Auf einer Wirtschaftsveranstaltung vor ein paar Tagen lieferte sich die 57-jährige Madrilenin einen offenen Schlagabtausch mit den Vorständen der großen Stromversorger. Beide Seiten machen die andere für den plötzlichen Blackout verantwortlich. Der Hintergrund hat eine politische Note. Denn mit Corredor führt eine ehemalige Ministerin der Sozialisten Redeia. Der Stromnetzbetreiber notiert zwar an der Börse und gehört zum Schwergewichtsindex Ibex 35. Doch die Regierung hat mit einem Anteil von 20% der Aktien über die staatliche Industrieholding Sepi das Sagen. Auch frühere konservative Regierungen belohnten ihre Spitzenpolitiker mit dem Vorsitz von Redeia, oder Red Eléctrica Española, wie das Unternehmen vorher hieß.
Frühere Bauministerin
Corredor war unter dem sozialistischen Ministerpräsidenten José Luis Rodríguez Zapatero von 2008 bis 2010 Bauministerin. Zuvor hatte die Juristin im Stadtrat von Madrid Pedro Sánchez kennengelernt. Als dieser später Regierungschef wurde, bestellte er Corredor an die Spitze von Redeia. Sie löste mit Jordi Sevilla einen anderen ehemaligen Minister der Sozialisten ab. Der hatte sich mit der zuständigen Ministerin Teresa Ribera überworfen, die heute Wettbewerbskommissarin der Europäischen Kommission ist. Von Corredor versprach man sich ein harmonischeres Zusammenwirken zwischen Netzbetreiber und Energieministerium.

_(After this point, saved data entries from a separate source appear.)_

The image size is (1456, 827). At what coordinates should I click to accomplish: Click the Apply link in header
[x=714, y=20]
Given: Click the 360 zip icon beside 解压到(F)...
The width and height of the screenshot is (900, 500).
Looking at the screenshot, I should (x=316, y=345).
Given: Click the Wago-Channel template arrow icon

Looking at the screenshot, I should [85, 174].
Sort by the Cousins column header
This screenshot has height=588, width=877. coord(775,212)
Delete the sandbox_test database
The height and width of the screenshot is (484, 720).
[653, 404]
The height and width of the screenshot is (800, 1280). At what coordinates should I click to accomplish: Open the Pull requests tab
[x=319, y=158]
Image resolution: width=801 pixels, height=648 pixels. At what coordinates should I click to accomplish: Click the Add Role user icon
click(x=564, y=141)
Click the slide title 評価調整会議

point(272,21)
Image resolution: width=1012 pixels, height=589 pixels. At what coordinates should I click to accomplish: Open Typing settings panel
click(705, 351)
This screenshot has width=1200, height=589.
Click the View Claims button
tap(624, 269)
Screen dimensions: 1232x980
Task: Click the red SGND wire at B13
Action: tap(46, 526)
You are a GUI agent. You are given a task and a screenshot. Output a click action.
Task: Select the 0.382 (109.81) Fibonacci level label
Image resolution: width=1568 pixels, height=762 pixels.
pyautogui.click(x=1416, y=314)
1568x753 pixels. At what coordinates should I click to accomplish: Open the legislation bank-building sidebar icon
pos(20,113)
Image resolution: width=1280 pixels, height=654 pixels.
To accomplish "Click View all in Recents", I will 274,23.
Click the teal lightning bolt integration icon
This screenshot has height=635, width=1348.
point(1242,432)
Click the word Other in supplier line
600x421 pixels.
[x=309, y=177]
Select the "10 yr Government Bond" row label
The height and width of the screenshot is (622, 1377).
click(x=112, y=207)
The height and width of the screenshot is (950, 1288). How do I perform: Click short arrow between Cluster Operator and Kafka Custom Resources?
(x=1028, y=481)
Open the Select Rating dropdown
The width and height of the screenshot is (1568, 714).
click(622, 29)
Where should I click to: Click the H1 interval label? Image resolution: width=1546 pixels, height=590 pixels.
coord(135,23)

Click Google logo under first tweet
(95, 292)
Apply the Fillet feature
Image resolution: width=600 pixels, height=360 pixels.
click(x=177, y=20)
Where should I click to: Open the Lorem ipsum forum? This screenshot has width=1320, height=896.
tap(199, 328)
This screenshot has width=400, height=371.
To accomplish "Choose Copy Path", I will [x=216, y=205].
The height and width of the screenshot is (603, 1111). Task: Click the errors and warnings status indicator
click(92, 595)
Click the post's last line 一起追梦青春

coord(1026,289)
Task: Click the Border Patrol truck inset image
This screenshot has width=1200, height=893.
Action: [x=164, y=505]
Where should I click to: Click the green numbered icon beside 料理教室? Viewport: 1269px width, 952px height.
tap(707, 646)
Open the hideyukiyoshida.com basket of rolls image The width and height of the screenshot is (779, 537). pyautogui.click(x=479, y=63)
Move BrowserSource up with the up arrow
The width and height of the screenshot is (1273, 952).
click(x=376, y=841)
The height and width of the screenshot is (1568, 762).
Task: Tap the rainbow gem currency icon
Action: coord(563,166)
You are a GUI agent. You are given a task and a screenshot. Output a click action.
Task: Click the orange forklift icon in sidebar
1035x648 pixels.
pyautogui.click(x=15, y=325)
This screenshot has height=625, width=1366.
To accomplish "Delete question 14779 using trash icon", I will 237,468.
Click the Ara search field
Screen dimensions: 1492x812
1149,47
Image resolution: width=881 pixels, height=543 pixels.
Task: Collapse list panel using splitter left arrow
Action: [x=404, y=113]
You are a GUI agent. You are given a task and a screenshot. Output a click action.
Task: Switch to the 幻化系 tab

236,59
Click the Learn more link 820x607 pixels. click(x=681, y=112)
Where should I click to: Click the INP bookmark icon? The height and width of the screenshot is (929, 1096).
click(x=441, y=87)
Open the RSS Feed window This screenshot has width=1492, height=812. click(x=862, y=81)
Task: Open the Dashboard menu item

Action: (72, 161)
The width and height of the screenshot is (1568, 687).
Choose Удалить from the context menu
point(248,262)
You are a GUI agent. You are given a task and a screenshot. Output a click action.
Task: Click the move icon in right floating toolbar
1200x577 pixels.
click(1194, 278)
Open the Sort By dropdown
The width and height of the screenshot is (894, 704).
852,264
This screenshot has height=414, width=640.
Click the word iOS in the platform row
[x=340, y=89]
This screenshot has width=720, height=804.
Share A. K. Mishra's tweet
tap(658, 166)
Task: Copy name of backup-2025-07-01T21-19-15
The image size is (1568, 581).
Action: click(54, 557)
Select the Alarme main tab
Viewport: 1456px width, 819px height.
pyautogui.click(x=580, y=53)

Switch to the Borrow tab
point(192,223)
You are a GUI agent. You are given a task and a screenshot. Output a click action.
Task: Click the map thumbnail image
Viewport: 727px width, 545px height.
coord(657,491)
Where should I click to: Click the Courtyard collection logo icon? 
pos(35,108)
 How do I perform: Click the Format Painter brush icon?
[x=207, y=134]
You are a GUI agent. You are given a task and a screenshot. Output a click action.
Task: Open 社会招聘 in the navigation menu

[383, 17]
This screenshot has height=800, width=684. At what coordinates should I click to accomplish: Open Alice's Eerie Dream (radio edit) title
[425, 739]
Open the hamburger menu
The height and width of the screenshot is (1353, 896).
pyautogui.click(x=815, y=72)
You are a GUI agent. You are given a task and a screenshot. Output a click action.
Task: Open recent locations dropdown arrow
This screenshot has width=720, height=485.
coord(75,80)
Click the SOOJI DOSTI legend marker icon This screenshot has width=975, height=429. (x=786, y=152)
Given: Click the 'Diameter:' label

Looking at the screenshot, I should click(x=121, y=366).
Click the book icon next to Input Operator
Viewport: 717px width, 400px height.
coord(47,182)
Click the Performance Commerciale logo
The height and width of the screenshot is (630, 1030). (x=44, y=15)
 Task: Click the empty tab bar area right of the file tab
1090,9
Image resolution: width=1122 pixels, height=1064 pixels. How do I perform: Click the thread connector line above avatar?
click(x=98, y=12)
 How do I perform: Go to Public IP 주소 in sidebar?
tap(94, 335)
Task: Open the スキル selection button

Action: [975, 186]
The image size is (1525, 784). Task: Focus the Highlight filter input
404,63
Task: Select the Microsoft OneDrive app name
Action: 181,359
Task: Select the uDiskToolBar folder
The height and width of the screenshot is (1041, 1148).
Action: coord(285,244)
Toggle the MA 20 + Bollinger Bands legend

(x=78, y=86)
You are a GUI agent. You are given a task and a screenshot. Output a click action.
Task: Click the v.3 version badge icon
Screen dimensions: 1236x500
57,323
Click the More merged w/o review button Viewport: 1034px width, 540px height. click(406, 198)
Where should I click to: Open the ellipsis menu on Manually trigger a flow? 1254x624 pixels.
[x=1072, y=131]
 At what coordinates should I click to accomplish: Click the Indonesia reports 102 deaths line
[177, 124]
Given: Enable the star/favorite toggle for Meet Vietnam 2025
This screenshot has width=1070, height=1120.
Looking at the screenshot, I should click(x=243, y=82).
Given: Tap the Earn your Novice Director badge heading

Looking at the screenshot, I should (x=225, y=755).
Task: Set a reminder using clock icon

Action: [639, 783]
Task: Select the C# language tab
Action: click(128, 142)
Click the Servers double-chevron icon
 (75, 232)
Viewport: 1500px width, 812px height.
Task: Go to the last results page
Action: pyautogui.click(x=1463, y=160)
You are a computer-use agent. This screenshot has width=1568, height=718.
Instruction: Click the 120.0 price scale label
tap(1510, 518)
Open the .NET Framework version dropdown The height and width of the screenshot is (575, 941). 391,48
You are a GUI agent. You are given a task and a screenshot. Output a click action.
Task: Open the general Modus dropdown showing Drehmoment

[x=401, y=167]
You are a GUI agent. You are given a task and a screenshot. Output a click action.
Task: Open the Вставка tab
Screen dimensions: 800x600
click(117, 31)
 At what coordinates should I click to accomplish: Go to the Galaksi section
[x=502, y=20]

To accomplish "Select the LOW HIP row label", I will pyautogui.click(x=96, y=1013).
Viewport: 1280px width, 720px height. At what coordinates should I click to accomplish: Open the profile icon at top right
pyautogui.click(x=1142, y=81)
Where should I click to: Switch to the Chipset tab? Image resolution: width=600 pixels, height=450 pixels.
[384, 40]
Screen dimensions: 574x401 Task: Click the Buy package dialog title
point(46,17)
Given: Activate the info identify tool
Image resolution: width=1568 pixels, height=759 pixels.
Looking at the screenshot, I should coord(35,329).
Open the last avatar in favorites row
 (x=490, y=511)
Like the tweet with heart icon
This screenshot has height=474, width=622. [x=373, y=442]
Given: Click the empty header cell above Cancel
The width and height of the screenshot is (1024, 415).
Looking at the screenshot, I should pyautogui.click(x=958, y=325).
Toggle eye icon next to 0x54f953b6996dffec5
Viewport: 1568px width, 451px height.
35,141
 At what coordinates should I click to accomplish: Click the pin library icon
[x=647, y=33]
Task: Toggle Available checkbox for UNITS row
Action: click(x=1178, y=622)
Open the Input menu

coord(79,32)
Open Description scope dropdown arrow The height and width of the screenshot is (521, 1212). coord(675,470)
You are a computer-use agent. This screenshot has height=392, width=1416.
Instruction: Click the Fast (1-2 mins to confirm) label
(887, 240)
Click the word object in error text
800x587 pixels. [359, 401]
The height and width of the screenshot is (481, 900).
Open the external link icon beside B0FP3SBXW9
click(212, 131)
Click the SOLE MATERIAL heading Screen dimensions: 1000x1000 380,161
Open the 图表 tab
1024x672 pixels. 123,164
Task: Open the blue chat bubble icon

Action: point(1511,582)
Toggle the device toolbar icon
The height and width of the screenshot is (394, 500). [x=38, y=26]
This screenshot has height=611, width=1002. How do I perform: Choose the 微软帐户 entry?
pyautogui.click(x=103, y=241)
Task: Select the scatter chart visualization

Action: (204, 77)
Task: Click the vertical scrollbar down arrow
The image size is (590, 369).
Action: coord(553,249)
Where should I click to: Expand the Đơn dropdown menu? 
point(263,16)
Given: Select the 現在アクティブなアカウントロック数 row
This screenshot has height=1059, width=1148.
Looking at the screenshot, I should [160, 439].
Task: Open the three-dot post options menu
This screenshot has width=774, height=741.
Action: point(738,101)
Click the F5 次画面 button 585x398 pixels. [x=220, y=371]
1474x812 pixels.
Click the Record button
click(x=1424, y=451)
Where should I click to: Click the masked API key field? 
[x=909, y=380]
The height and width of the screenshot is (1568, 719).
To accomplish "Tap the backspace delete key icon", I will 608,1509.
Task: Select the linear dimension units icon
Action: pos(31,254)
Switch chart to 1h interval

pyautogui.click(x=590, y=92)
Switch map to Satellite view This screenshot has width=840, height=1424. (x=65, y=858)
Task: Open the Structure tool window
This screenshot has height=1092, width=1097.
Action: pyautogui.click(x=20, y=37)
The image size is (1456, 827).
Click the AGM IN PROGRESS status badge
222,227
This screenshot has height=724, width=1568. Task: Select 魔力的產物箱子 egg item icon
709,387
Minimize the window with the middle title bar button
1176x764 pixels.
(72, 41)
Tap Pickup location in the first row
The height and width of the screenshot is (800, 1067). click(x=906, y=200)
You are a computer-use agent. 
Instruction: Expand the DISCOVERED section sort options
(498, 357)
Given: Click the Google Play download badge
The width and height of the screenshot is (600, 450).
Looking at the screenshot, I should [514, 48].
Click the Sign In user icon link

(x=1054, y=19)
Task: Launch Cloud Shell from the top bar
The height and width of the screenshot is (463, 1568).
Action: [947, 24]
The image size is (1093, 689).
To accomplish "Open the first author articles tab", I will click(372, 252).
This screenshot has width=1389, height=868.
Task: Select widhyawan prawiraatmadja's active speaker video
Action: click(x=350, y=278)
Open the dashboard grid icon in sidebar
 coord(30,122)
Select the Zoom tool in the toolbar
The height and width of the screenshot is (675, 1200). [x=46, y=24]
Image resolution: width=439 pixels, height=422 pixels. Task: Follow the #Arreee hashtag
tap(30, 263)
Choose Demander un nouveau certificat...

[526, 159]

Corredor stand vom Tag des Blackouts an in der Kritik. Es vergingen zwei Tage, bevor sie mit Erklärungsversuchen an die Öffentlichkeit ging. Als Corredor dann einen Hackerangriff ausschloss, nahm ihr die Linksregierung dies nicht ab und ermittelte erst einmal selbst in diese Richtung. Mittlerweile geht aber niemand mehr von einer Cyberattacke aus.
Die Aufarbeitung des Stromausfalls hat die Debatte über den Energiemix befeuert. Corredor und die Ministerin für die Ökologische Wende, Sara Aagesen, werfen der konservativen Opposition und der Atomlobby vor, den Vorfall dem wachsenden Gewicht von Ökostrom in die Schuhe schieben zu wollen. „Das spanische Stromsystem ist weltweit mit eines der besten bei der Eingliederung von Strom aus erneuerbaren Quellen. Es stimmt nicht, dass es zu viel Ökostrom gab und das Netz dafür nicht vorbereitet sei. Das war nicht das Problem“, sagte Corredor am Montagabend im Staatsfernsehen TVE. Die Chefin von Redeia zeigte dagegen auf die Betreiber konventioneller Kraftwerke, wie Kernkraft, Gas oder Wasserkraft als mögliche Fehlerquellen für den Blackout.
Auf Corredor kommen harte Wochen zu, in denen sie den verschiedenen Ausschüssen und Ermittlungen Auskunft über den Stromausfall geben muss. Von der Regierung bekam sie erst einmal Rückendeckung. Auf der Hauptversammlung von Redeia am 30. Juni werden mehre Aufsichtsratsmitglieder ausgetauscht. Die Vorsitzende soll aber im Amt bestätigt werden.